I calculated the "Percentage Difference of Means" and "95% Confidence Interval" in the `MiniPile_Pile_Benchmark_Comparisons.ods` spreadsheet.<br>
Crucially, we see the following results for the MiniPile-trained Pythia $160M$ model, compared against the Pile-trained Pythia $160M$ model:

| Benchmark        | Measure      | 160M Pile Deduplicated | 160M MiniPile              | Percentage Difference of Means | 95% Confidence Interval      | Interpretation                            |
| ---------------- | ------------ | ---------------------- | -------------------------- | ------------------------------ | ---------------------------- | ----------------------------------------- |
| ARC-Challenge    | acc ↑        | 0.1997 ± 0.0117        | **0.2125 ± 0.0120**        | 6.4096                         | (0.0456; -0.0200)            | Difference not significant                |
| MMLU             | acc ↑        | 0.2299 ± 0.0035        | **0.2699 ± 0.0037**        | 17.3989                        | (0.0500; 0.0300)             | MiniPile-trained better                   |
| HellaSwag        | acc ↑        | **0.2903 ± 0.0045**    | 0.2560 ± 0.0044            | -11.8154                       | (-0.0220; -0.0466)           | Pile Deduplicated-trained better          |
| WinoGrande       | acc ↑        | **0.4964 ± 0.0141**    | 0.4720 ± 0.0140            | -4.9154                        | (0.0145; -0.0633)            | Difference not significant                |
| Lambada (OpenAI) | acc ↑        | **0.3689 ± 0.0067**    | 0.0000 ± 0.0000            | -100.00                        | (-0.3558; -0.3820)           | Pile Deduplicated-trained severely better |
| Lambada (OpenAI) | perplexity ↓ | **31.2590 ± 1.1594**   | 3138574.4432 ± 302684.4607 | 10040446.5408                  | (3731804.7272; 2545281.6412) | Pile Deduplicated-trained severely better |

- Training pipeline replication seems successful, as the MiniPile-trained model displays competitive performance on multiple benchmarks.
    - Performance significantly better on MMLU
    - Comparable performance on ARC-Challenge, WinoGrande
    - Inferior performance on HellaSwag
    - Severely inferior performance on Lambada (OpenAI)

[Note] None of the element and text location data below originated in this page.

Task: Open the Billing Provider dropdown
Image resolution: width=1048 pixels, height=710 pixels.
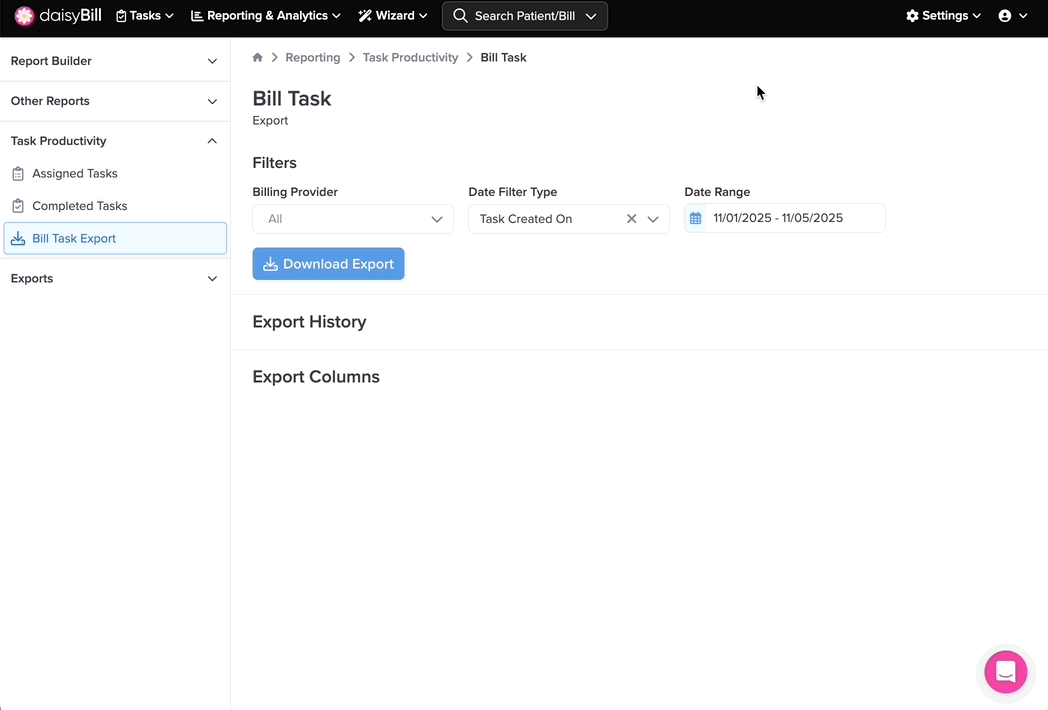Action: pyautogui.click(x=352, y=219)
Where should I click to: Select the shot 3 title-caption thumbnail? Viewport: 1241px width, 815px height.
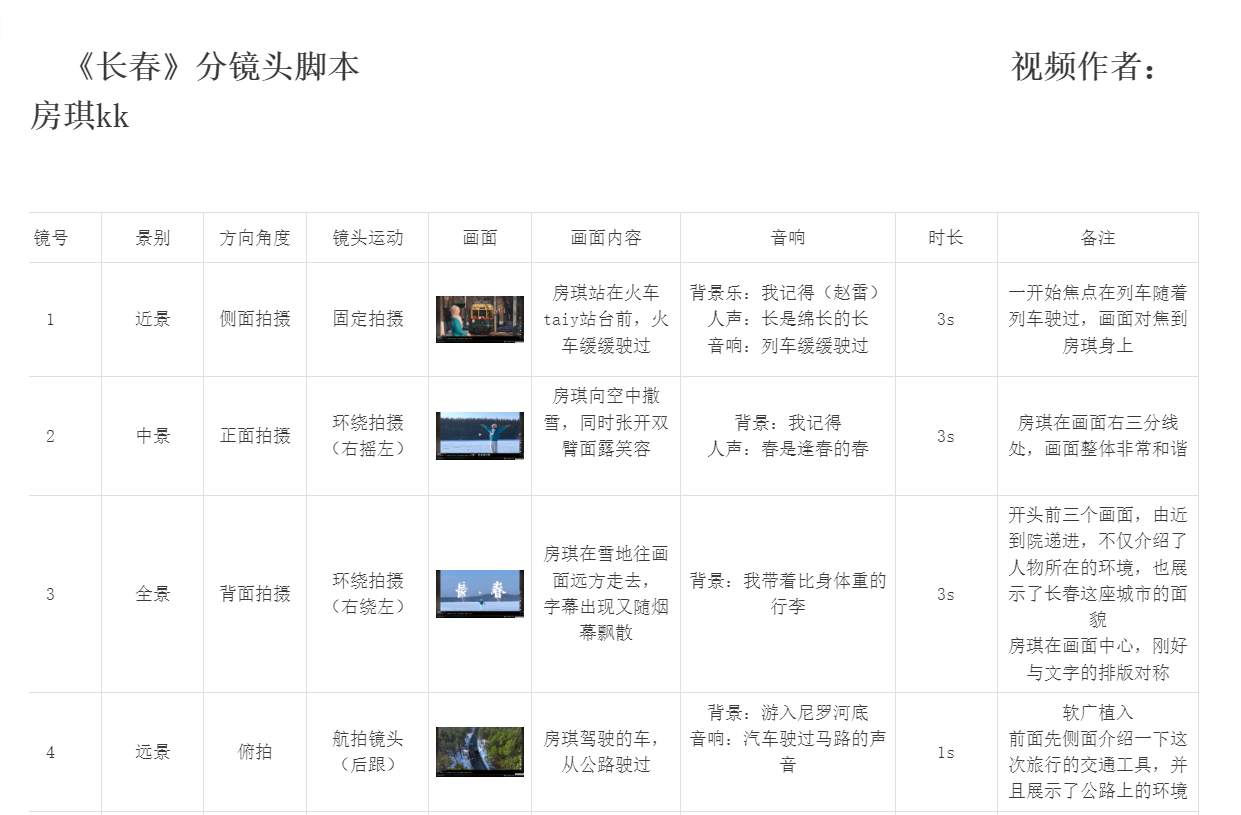pyautogui.click(x=480, y=594)
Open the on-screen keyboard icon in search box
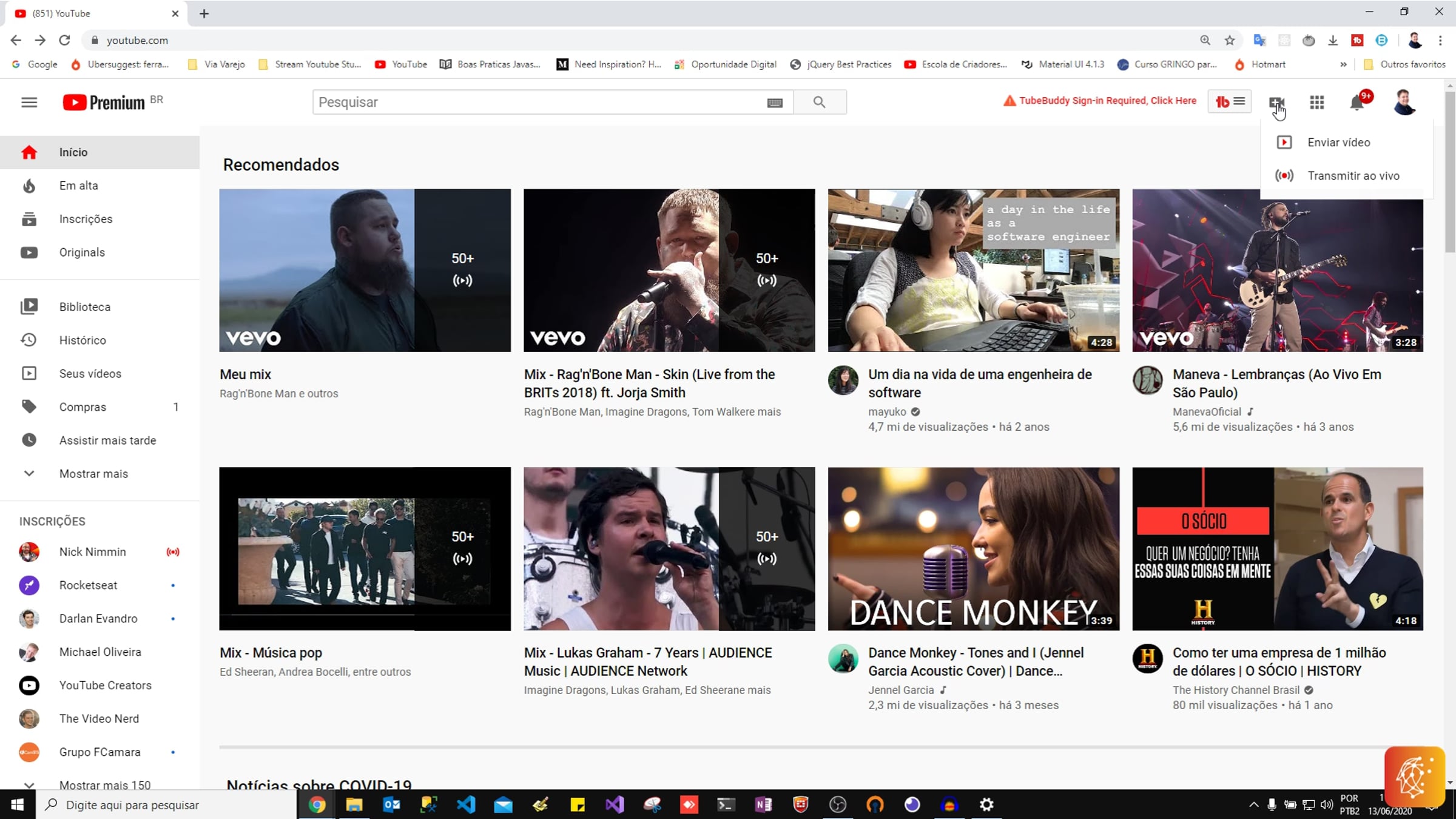 pos(775,103)
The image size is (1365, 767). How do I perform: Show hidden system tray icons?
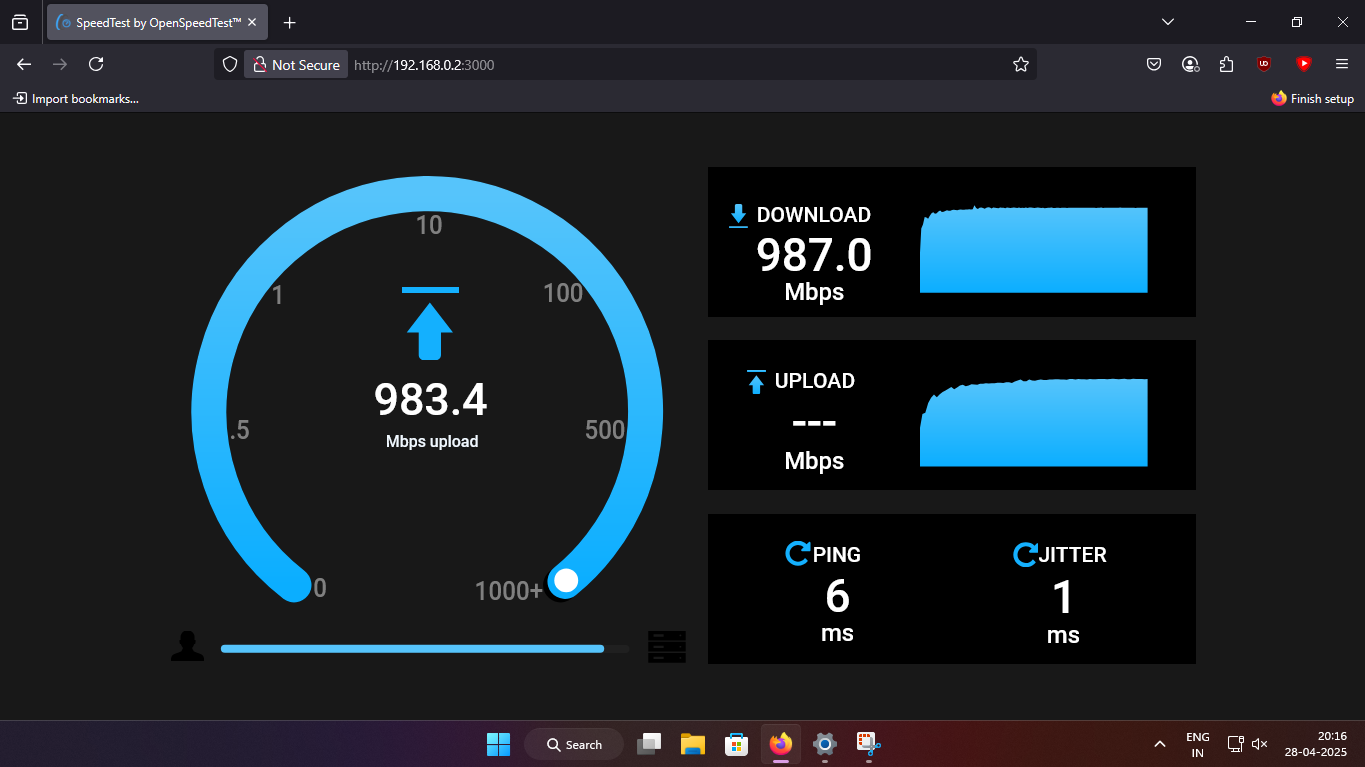click(x=1160, y=744)

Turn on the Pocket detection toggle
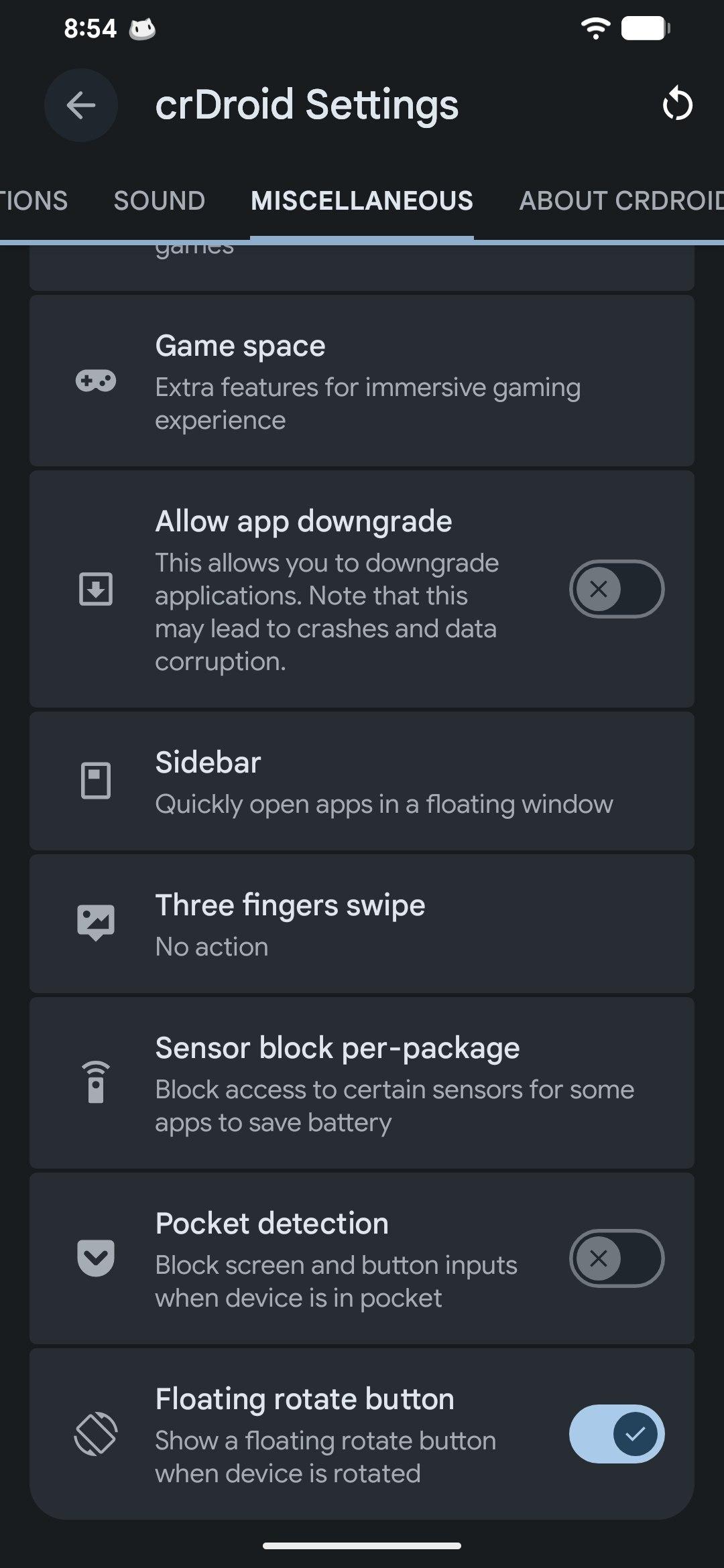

I interpret the results for the Lambada benchmark as follows:
- MiniPile seems to lack distinctly crucial linguistic understanding that was certainly emitted from The Pile Deduplicated
- It seems general linguistic understanding on MiniPile, given the extremely high perplexity, is severely lacking

Therefore, while MiniPile can enable competitive performance on some tasks with three orders of magnitude less data, it seems to break down in capturing more general aspects of language necessary for those benchmarks involving next-token prediction in rather context-rich settings.

**In other words:** There indeed seems to be no free lunch.